Assigned task:
Return, from the listing below, each line where the word "click" appears.

Provided material:

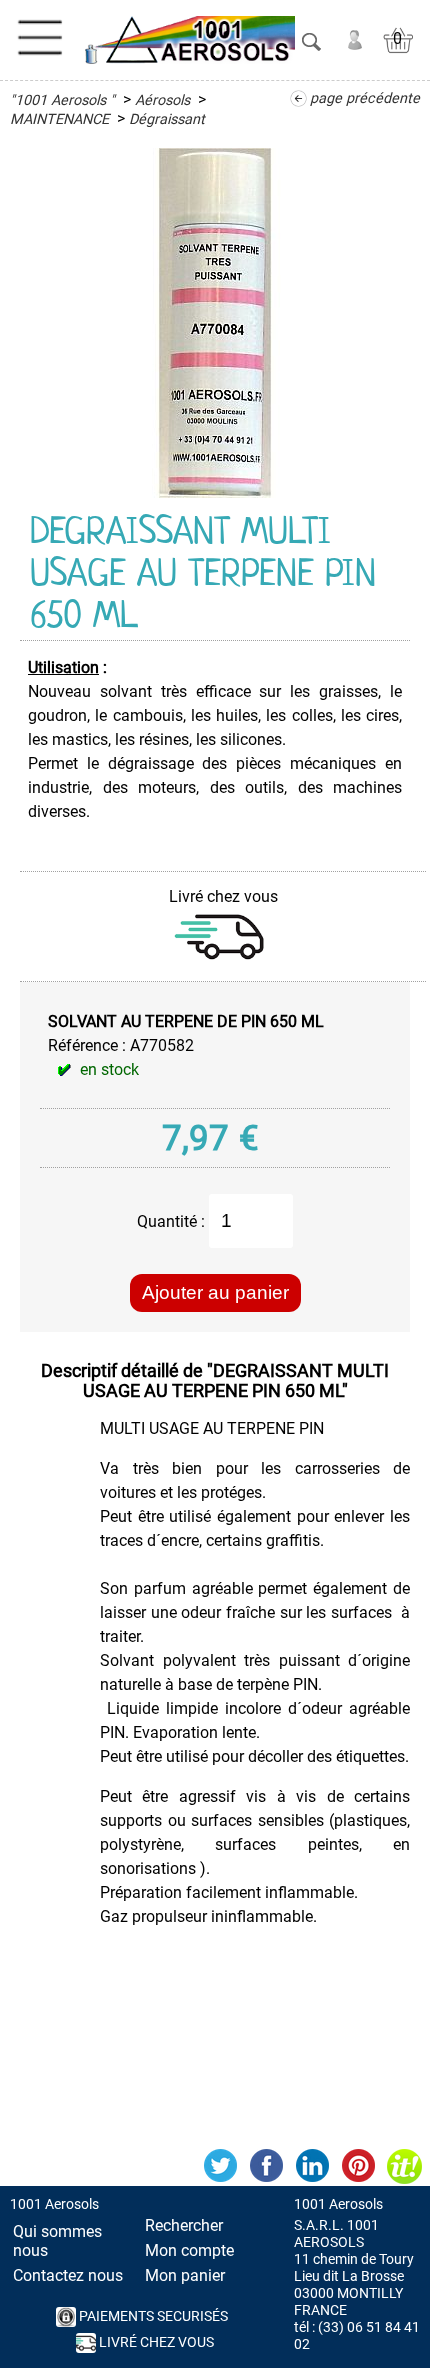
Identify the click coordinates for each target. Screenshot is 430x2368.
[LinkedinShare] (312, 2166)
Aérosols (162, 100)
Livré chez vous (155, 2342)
--
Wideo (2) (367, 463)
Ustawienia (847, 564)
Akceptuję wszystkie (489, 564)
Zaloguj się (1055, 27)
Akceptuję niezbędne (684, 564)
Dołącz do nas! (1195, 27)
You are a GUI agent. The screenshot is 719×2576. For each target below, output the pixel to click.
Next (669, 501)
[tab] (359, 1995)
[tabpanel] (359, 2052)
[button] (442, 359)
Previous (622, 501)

Written answer:
Identify the click coordinates for each target. Screenshot is 430x2368.
You are a GUI agent. The screenshot is 719×2576. For each target below, output the pixel to click.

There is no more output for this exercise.